**PROVIDED ENTRIES**
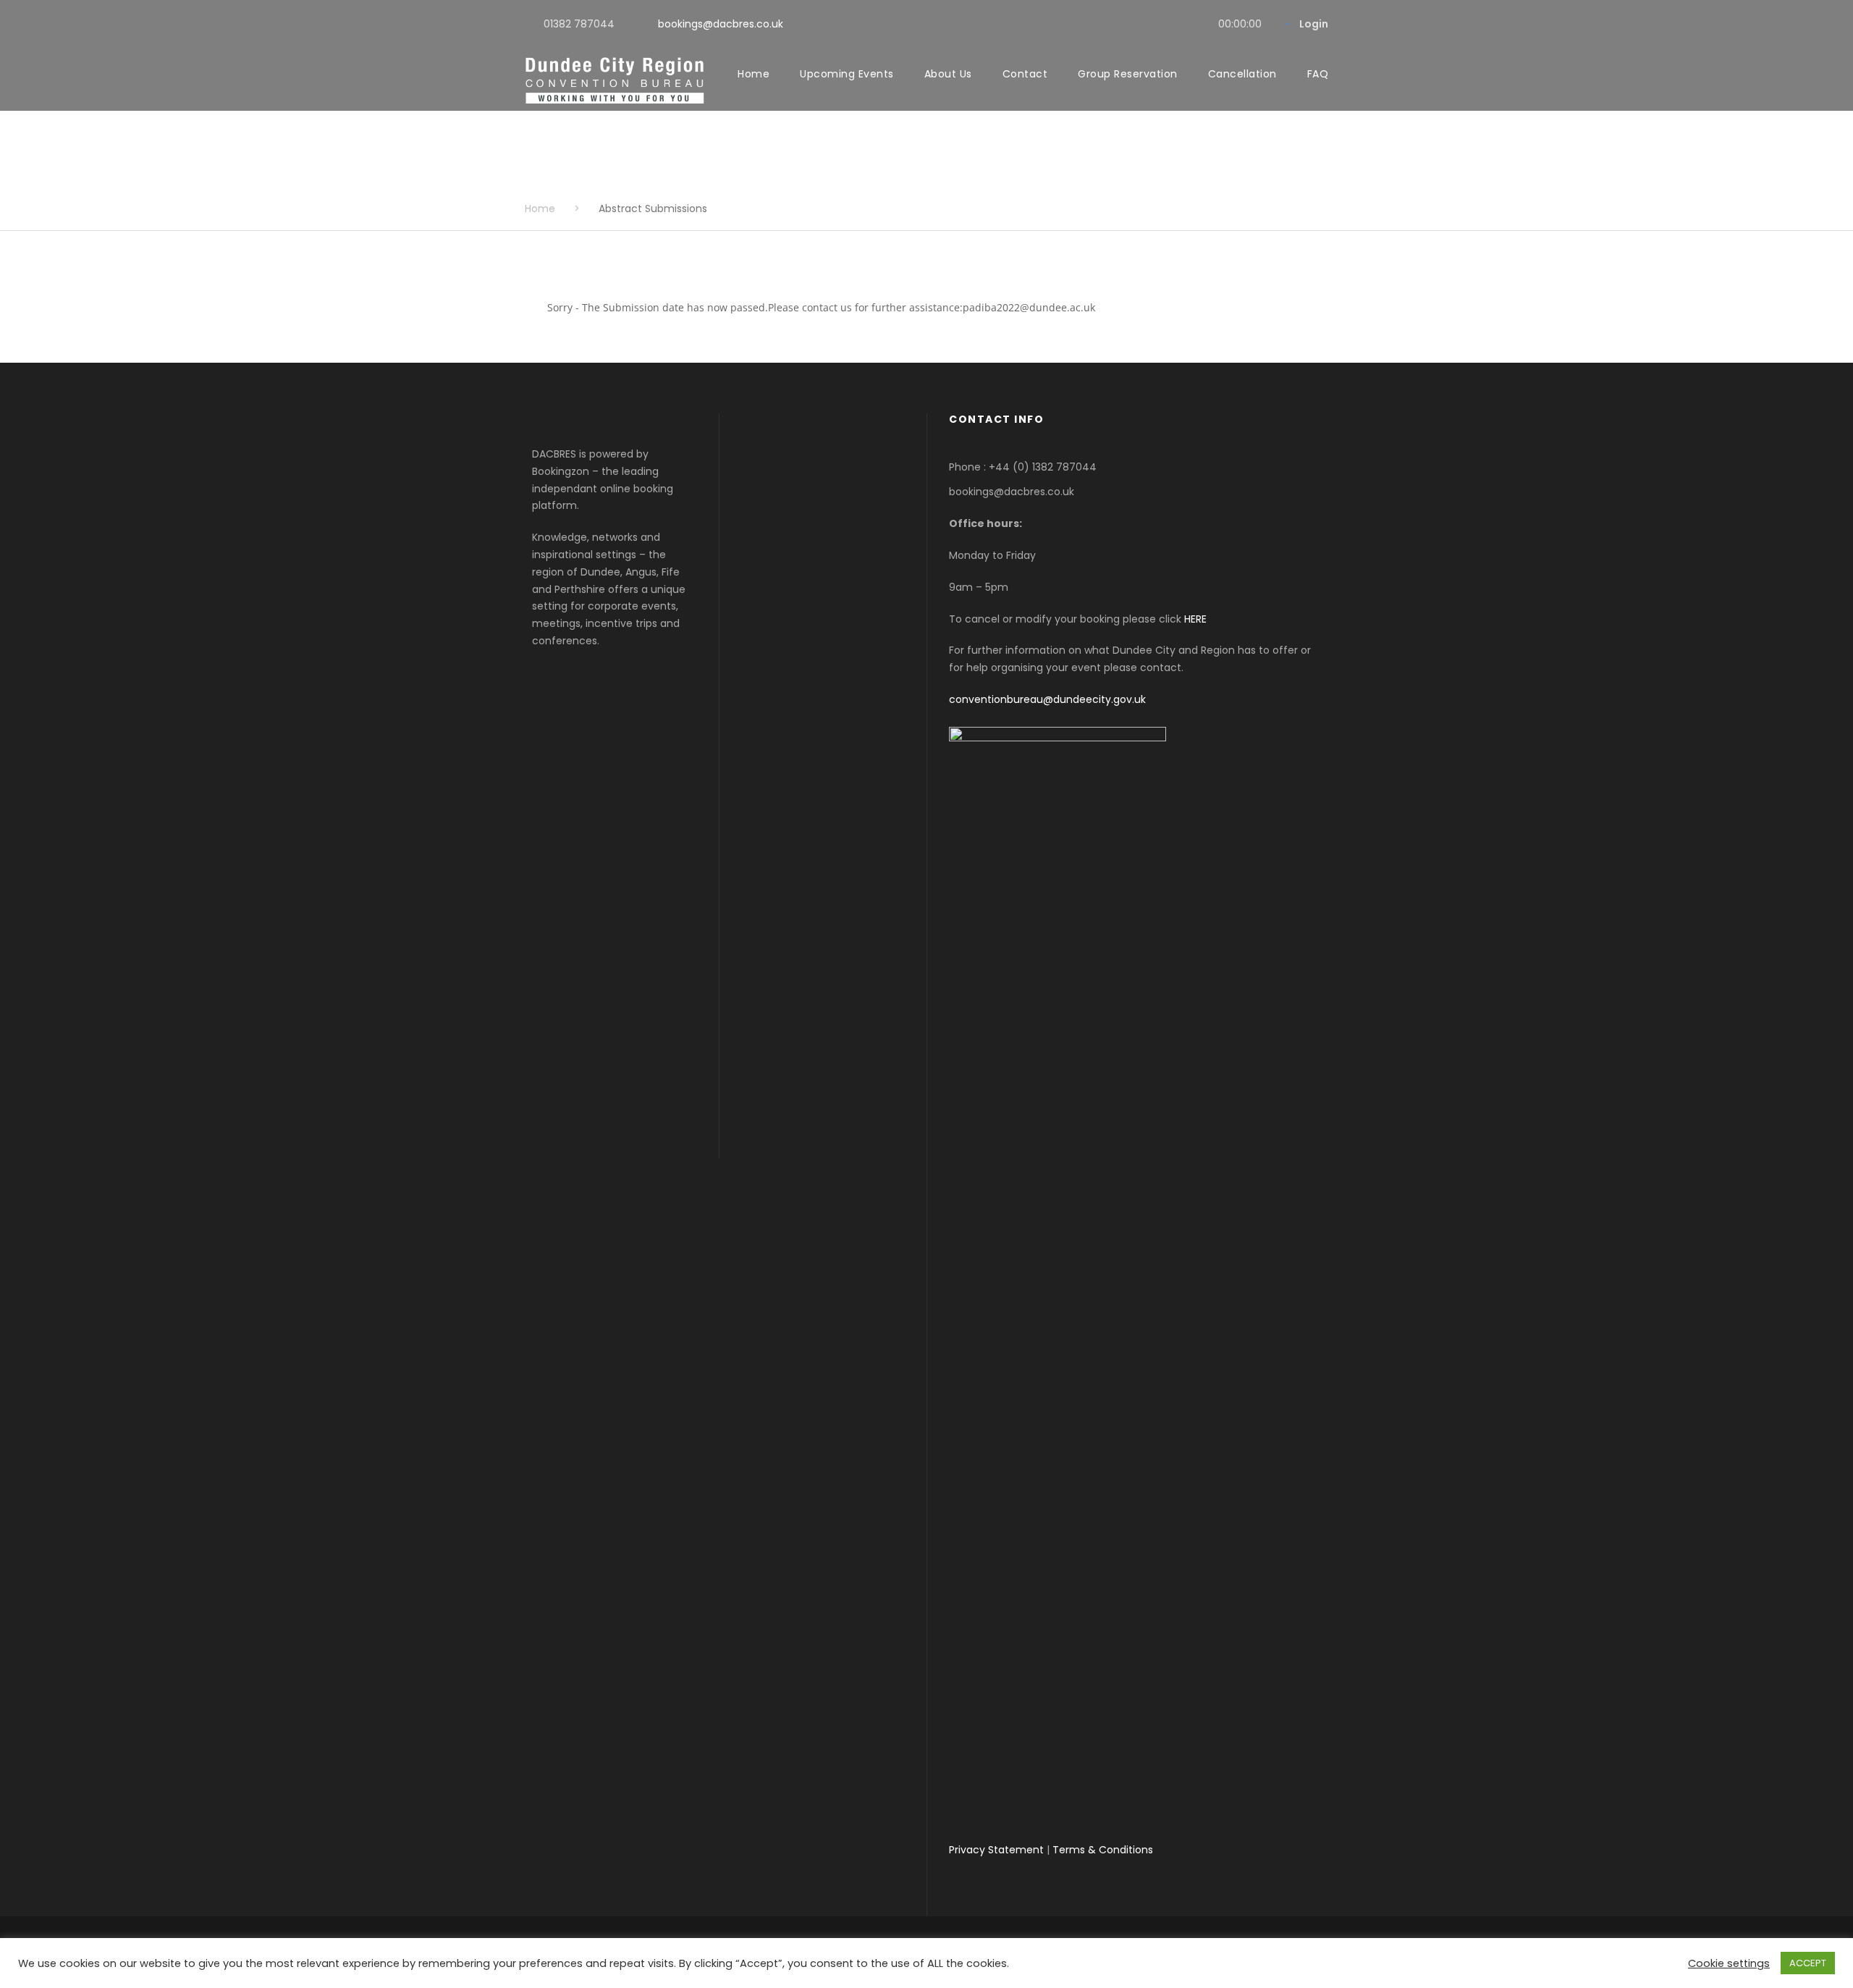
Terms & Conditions (1102, 1849)
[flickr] (1173, 24)
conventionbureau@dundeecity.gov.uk (1047, 699)
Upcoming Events (847, 74)
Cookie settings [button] (1729, 1963)
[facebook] (1150, 24)
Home (753, 74)
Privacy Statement (996, 1849)
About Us (948, 74)
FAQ (1318, 74)
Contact (1025, 74)
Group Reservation (1128, 74)
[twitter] (1196, 24)
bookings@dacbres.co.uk (720, 24)
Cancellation (1242, 74)
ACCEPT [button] (1807, 1963)
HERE (1195, 619)
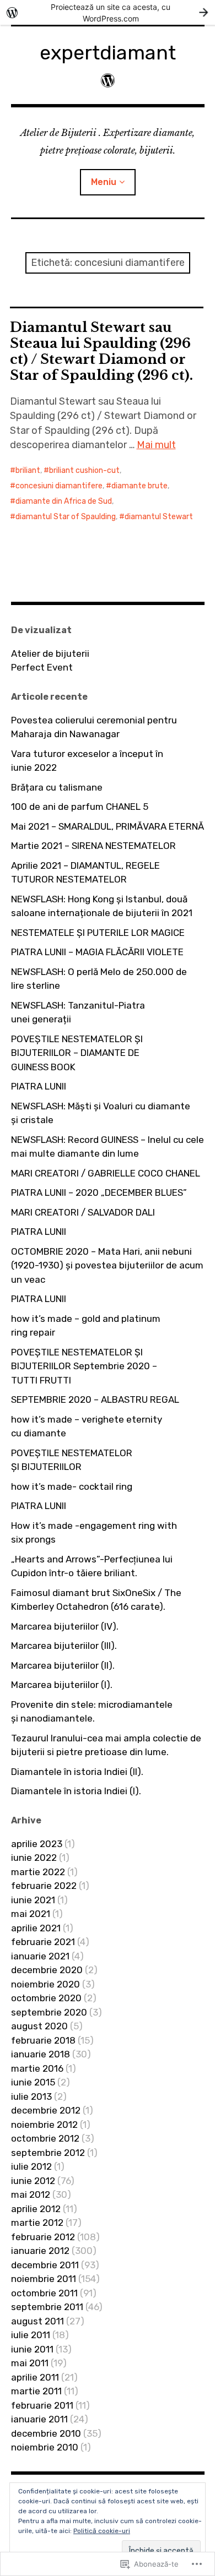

**WORK TASK**
Going through the records above, count the lines that hold "button" and answer with the count alone.

**PROBLEM SOLUTION**
2